O Instituto Nacional do Seguro Social (INSS) vai passar a custear os exames complementares solicitados pelos peritos médicos federais para a concessão, manutenção ou restabelecimento de benefícios por incapacidade, como o auxílio-doença e a aposentadoria por invalidez. A medida começa a valer a partir de 1º de janeiro de 2026 e representa um avanço importante na garantia de direitos aos segurados em situação de vulnerabilidade.
Até então, o pagamento de exames como ressonâncias magnéticas, tomografias, laudos de especialistas e exames laboratoriais ficava sob responsabilidade do próprio trabalhador afastado, mesmo quando esses documentos eram exigidos pelo perito para comprovar a incapacidade.
Na prática, o alto custo desses procedimentos se tornou, ao longo dos anos, um dos principais obstáculos para o acesso aos benefícios previdenciários.
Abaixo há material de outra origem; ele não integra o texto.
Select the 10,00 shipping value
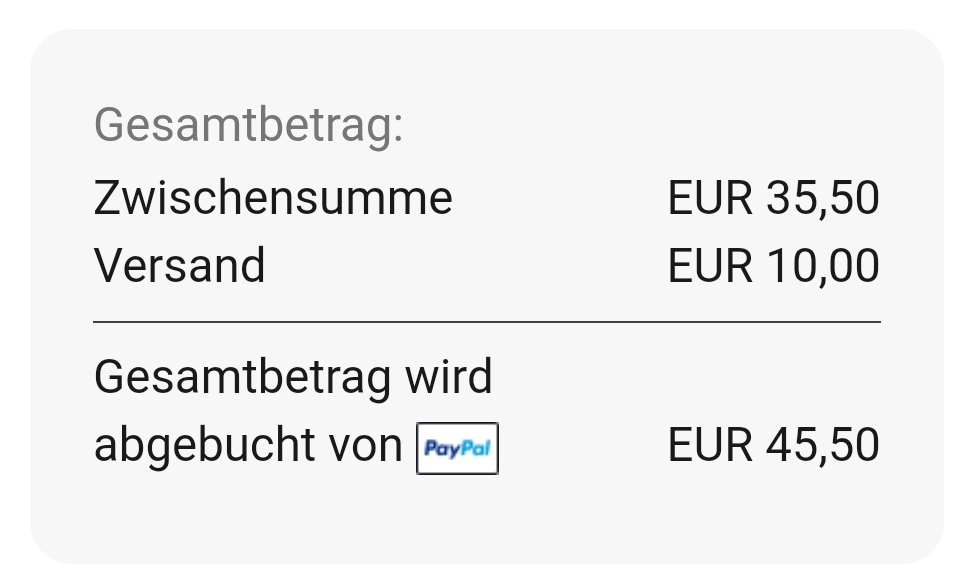 [823, 266]
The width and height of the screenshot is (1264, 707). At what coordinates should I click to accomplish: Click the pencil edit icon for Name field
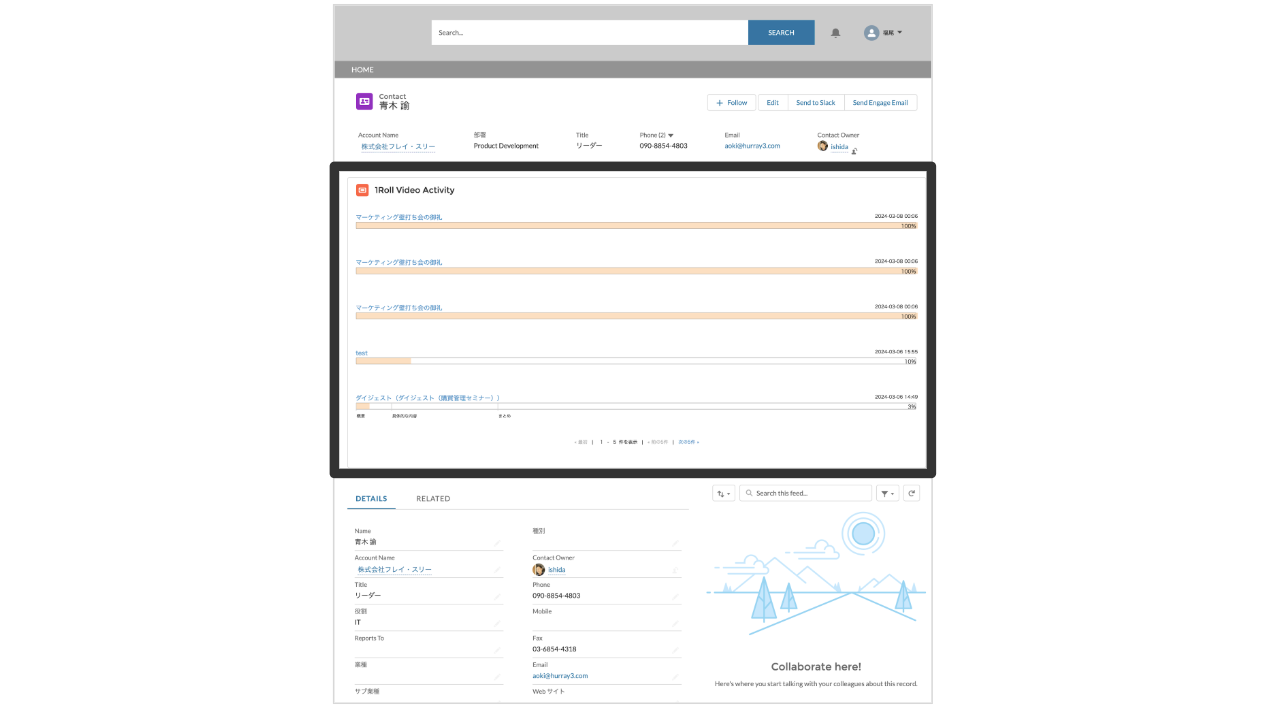(x=497, y=542)
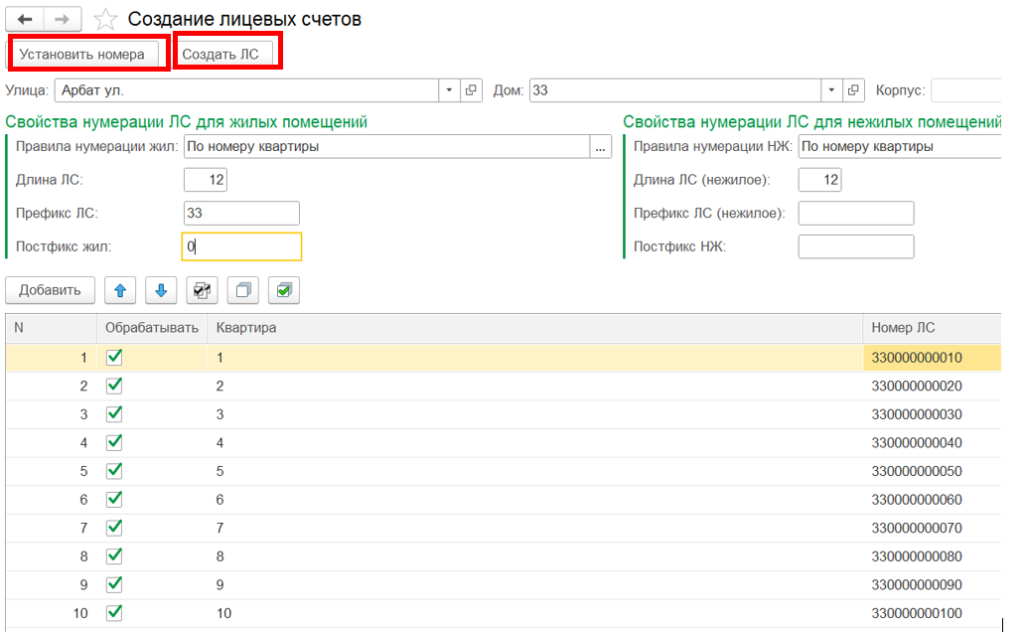Click into the Префикс ЛС field

coord(241,213)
Em muitos casos, cada exame solicitado podia custar até R$ 3 mil, valor incompatível com a realidade financeira da maioria dos segurados.
A situação é vivida por trabalhadores como o lavrador Eduardo Trindade, que sofre com lesões na coluna e na perna e precisa percorrer cerca de 300 quilômetros, do interior da Bahia até Salvador, para realizar perícias médicas. Segundo ele, os gastos acumulados com exames e deslocamentos ultrapassam R$ 40 mil desde o início do afastamento.
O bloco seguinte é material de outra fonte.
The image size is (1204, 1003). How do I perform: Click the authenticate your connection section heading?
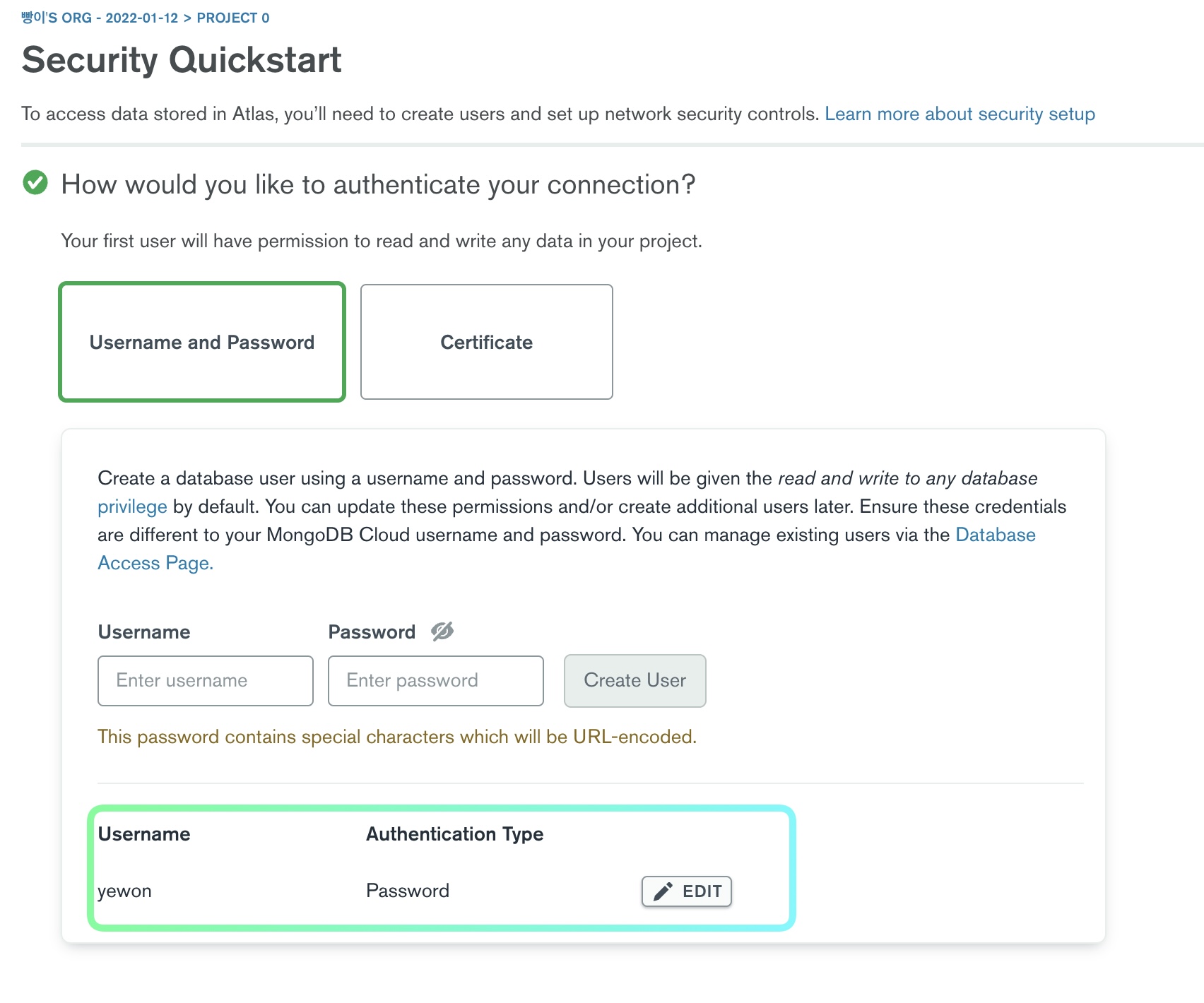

De acordo com especialistas, a exigência de custear os exames acabava resultando em atrasos, desistências e até na negativa do benefício. Para a advogada Jacqueline Reis, a mudança é essencial para garantir justiça social. “Muitas pessoas não conseguem o benefício do INSS porque não têm condições financeiras de apresentar a documentação médica exigida”, explica.
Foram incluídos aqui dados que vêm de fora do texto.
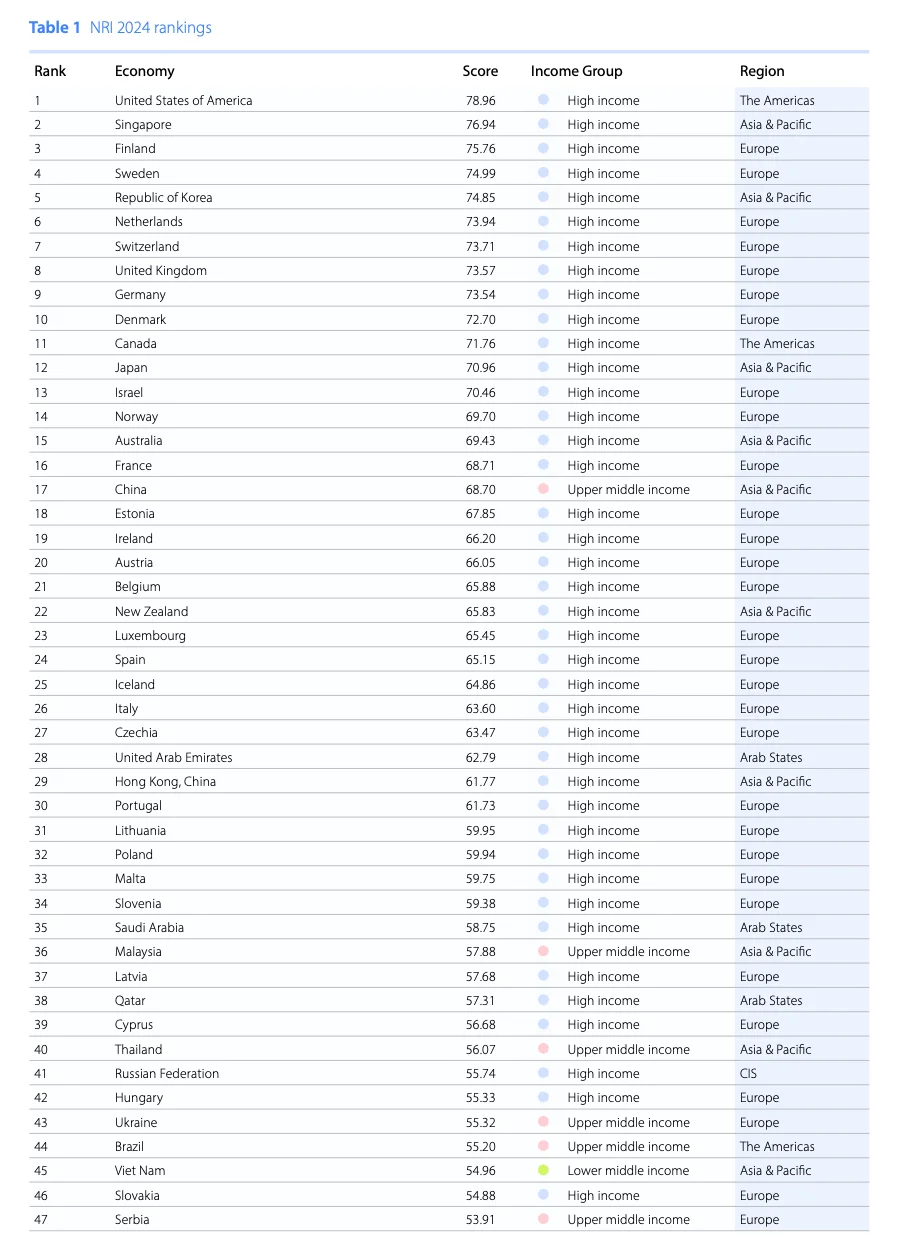Screen dimensions: 906x1260
Task: Click the pink income dot in Thailand's row
Action: click(x=543, y=1049)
Com o novo modelo, o INSS ainda estuda como será feita a operacionalização do custeio. Entre as possibilidades estão o reembolso ao segurado, mediante apresentação dos comprovantes, ou a formalização de parcerias com clínicas e laboratórios, permitindo o acesso direto aos exames sem custo prévio para o trabalhador.
A expectativa é que a medida reduza a burocracia, agilize a análise dos pedidos e impeça que a falta de recursos financeiros continue sendo um entrave para o reconhecimento de direitos previdenciários. Para segurados como o mecânico Erivaldo dos Santos, o impacto será imediato. “O custo de vida está muito alto. Esse apoio vai fazer toda a diferença para quem depende do benefício”, afirmou.
Com a nova regra, o INSS dá um passo importante para tornar o sistema mais acessível, humano e alinhado à realidade de quem mais precisa da proteção social.